Le détail : la vie secrète des plantes

Séminaire Recherche
le  2 mai 2018Saint-Martin-d'Hères - Domaine universitaire
Ce sémianire sera animée par Sophie Laniel-Musitelli, maître de conférences à l'Université de Lille.
On considère parfois le Romantisme comme le règne de la pathetic fallacy, cette fâcheuse tendance à faire du monde naturel un simple reflet des sentiments humains. Pourtant, la poésie romantique britannique fut aussi le lieu d’une découverte de l’étrangeté radicale des plantes. Les avancées de la physiologie végétale mettent au jour la vie obscure et secrète d’organismes qui boivent, mangent, respirent, et se reproduisent selon des modalités radicalement différentes du monde humain. Nous verrons que certains poèmes de William Blake, P. B. Shelley, ou encore John Clare prennent en compte ces découvertes et sont animés par de déroutantes rencontres entre les règnes, expériences qui se situent entre l’inquiétante étrangeté et la communauté d’affects.

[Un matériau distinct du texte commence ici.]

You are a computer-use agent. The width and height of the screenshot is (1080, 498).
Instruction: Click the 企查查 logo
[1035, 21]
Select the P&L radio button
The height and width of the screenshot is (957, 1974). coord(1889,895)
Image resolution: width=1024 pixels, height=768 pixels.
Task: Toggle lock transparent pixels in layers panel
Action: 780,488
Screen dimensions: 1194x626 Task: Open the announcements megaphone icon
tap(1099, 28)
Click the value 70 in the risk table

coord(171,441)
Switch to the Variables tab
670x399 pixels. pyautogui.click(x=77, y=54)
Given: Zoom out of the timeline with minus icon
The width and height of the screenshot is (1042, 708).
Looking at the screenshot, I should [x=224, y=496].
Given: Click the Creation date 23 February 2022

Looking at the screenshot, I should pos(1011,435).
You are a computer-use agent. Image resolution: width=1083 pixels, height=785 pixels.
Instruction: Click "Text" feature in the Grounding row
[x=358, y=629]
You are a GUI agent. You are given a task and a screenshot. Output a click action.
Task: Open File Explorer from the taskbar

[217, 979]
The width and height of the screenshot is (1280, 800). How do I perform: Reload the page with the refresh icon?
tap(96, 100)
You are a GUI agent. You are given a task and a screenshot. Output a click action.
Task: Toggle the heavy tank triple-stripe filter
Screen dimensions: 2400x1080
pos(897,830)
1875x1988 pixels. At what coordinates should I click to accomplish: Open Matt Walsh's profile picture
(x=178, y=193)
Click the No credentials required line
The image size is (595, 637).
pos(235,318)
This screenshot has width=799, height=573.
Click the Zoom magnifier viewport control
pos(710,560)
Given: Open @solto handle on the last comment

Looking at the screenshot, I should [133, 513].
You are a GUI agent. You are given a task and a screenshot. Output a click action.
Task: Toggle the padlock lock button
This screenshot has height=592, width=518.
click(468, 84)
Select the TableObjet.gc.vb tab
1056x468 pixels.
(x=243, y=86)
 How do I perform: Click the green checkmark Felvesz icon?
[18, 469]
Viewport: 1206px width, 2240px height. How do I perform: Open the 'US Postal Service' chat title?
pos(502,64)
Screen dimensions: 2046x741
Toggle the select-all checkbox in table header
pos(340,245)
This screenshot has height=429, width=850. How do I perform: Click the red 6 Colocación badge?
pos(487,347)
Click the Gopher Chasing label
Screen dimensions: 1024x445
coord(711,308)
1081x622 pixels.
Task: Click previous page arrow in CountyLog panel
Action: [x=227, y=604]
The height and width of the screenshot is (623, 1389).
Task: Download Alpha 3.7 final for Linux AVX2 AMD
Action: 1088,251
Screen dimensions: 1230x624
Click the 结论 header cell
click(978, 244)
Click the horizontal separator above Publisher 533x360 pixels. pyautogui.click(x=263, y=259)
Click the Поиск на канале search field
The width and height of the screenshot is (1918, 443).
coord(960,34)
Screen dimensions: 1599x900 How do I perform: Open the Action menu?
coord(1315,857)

Texte de cadrage du séminaire


La thématique retenue par le CEMRA pour le contrat quinquennal 2015-2020 est celle des "lieux de passage". C’est sur la base de cette notion que l’axe "Poésie" organise un séminaire sur la notion de "détail". En effet, le détail est, par définition, ce sur quoi le regard passe sans y prêter vraiment attention, ce dont la conscience se désintéresse spontanément, ce qu'elle délaisse au profit du sens global, obvie, saisi de prime abord. Pourtant, si le détail peut être considéré comme l'insignifiant même, il peut aussi tenir un rôle central dans l'économie de l’œuvre poétique et picturale. De ce point de vue, ce « petit rien » devient, à bien y regarder, le point d'ancrage de la signifiance, l'espace faussement futile d'une émergence, la zone secrète de la sécrétion du sens où s'élabore une logique insistante donnant à l’œuvre toute sa densité. Ainsi le lièvre minuscule – presque imperceptible – détale-t-il devant la locomotive dévorante du célèbre tableau de Turner (Rain, Steam and Speed), alors que le faisan (cock-pheasant en anglais...) – dont une seule plume reste visible – s'absente mystérieusement des genoux de la castratrice Mrs Andrews dans la toile inachevée de Gainsborough (Mr and Mrs Andrews). Dans ces deux cas, loin d'être anecdotique, la valeur du détail est matricielle. De la même manière, et parmi de nombreux autres exemples, les chevilles enflées de Simon Lee – détail grossier mais extraordinairement grossi (voir les nombreuses répétitions) du poème éponyme de Wordsworth – délivrent l'essence même de l'esthétique du romantique, tandis que le vers ajouté par Tennyson à son sonnet « The Kraken » (vers lui-même excédentaire d'un pied) révèle la prégnance d'un désir indicible qui s'incarne dans la langue sous la forme d'une broutille métrico-linguistique. Abolis bibelots d'inanité sonore et visuelle (dira-t-on pour emprunter en l'adaptant sa belle formule à Mallarmé), ces détails informent ainsi les œuvres dont ils représentent peut-être la clé. Mettre au jour les implications historiques, esthétiques, philosophiques ou psychanalytiques des grandes œuvres poétiques et picturales du monde anglophone : telle sera l'ambition de ce séminaire au cours duquel, paradoxalement, l'insignifiant présidera à l'élaboration du sens.